I think the argument is wrong. Proof by counterexample: say you have $10 and you value your life at $5. Note that according to the terms of the question, the value of the money is lost as well as the value of the life if you get shot. Then:
Case 1: expected value of playing the game with 4 bullets = -4/6($10+$5) = -$10, 3 bullets: -3/6($10+$5) = -$7.5, delta = $2.5
Case 2: ... 2 bullets: -2/6*($10+$5) = -$5, 0 bullets = $0, delta = $5
So you should pay up to $2.5 to take the option in Case 1, but up to $5 in case 2.
I'm pretty sure this generalises, and only in some cases is the expected amount the same.

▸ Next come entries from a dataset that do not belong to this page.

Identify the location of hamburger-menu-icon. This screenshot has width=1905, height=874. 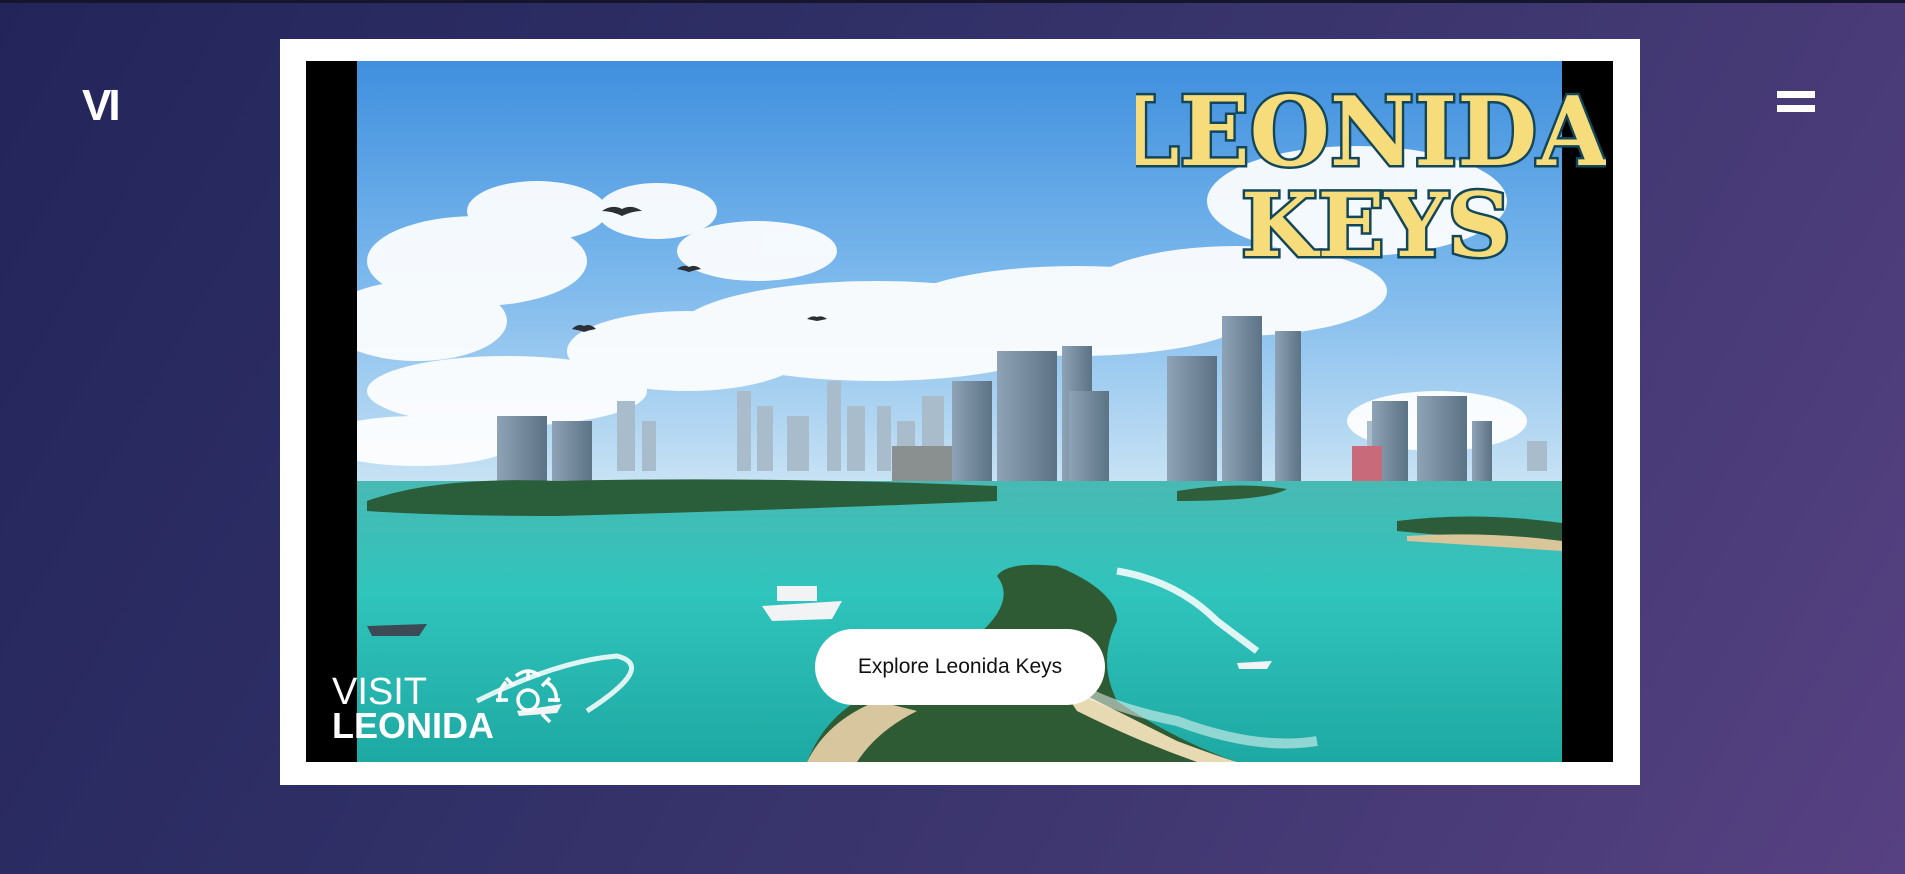
(1795, 103).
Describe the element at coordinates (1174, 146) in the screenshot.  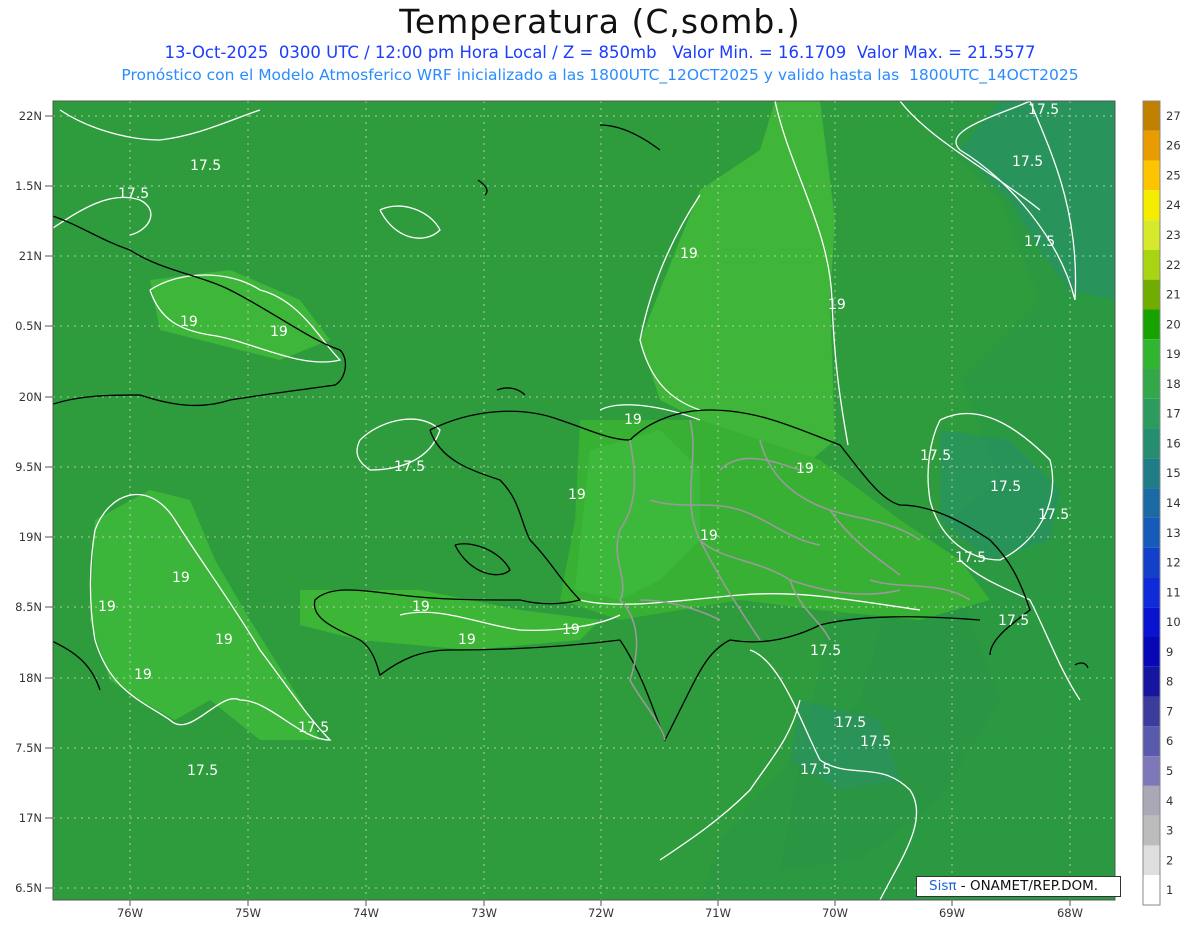
I see `colorbar-label: 26` at that location.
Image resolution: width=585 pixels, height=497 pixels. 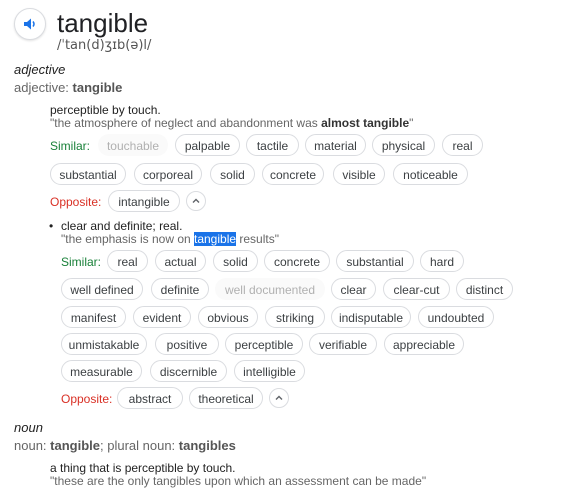 I want to click on adjective-form-prefix: adjective:, so click(x=44, y=88).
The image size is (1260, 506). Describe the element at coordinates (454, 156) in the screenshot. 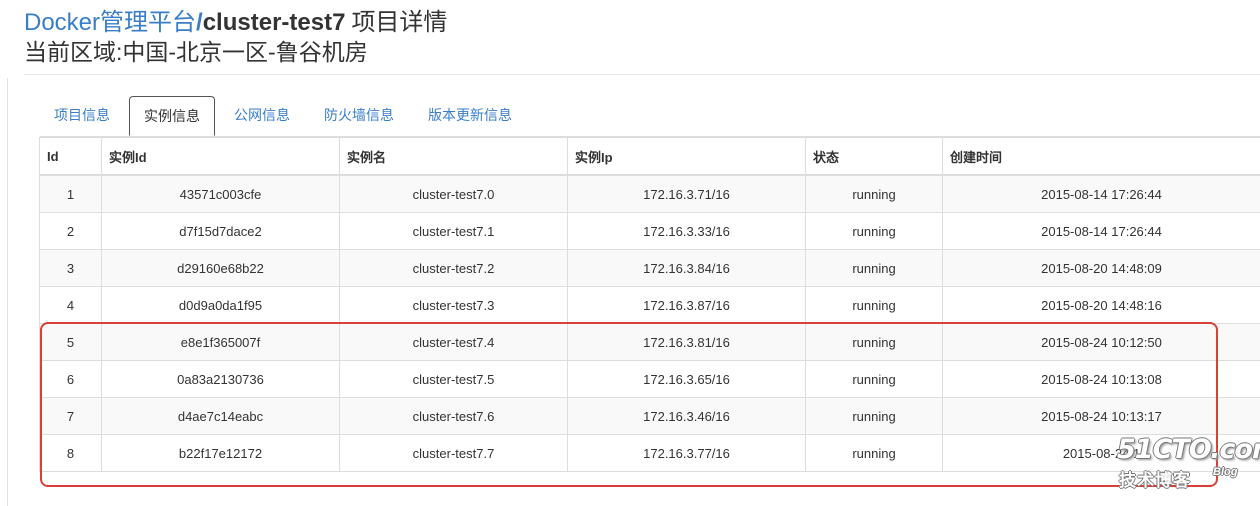

I see `column-header-instance-name: 实例名` at that location.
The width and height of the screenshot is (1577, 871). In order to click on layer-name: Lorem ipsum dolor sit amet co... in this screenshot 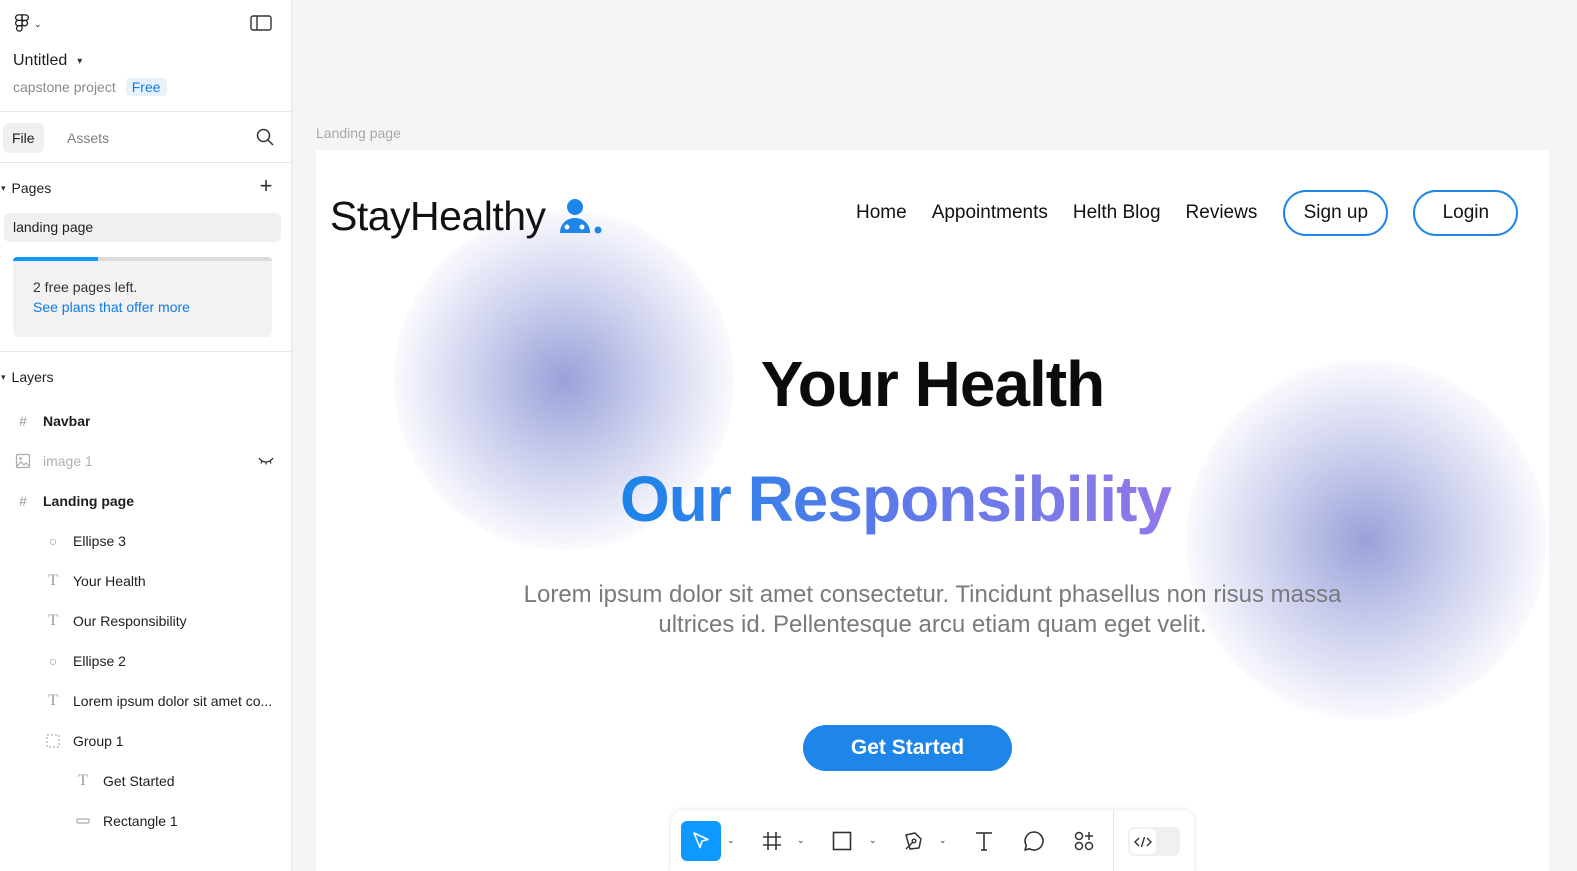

Case 1: expected value of playing the game with 4 bullets = -4/6($10+$5) = -$10, 3 bullets: -3/6($10+$5) = -$7.5, delta = $2.5
[...]
So you should pay up to $2.5 to take the option in Case 1
This does not follow. Rather, you should be willing to pay an amount $X such that -3/6($10+$5) - 3/6 $X > -$10. That means that you are willing to pay as much as $5 in Case 1.
Imagine you're playing Russian roulette. Case 1: a six-shooter contains four bullets, and you're asked how much you'll pay to remove one of them. Case 2: a six-shooter contains two bullets, and you're asked how much you'll pay to remove both of them. Steven Landsburg describes an argument by Richard Zeckhauser and Richard Jeffrey saying you should pay the same amount in both cases, provided that you don't have heirs and all your remaining money magically disappears when you die. What do you think?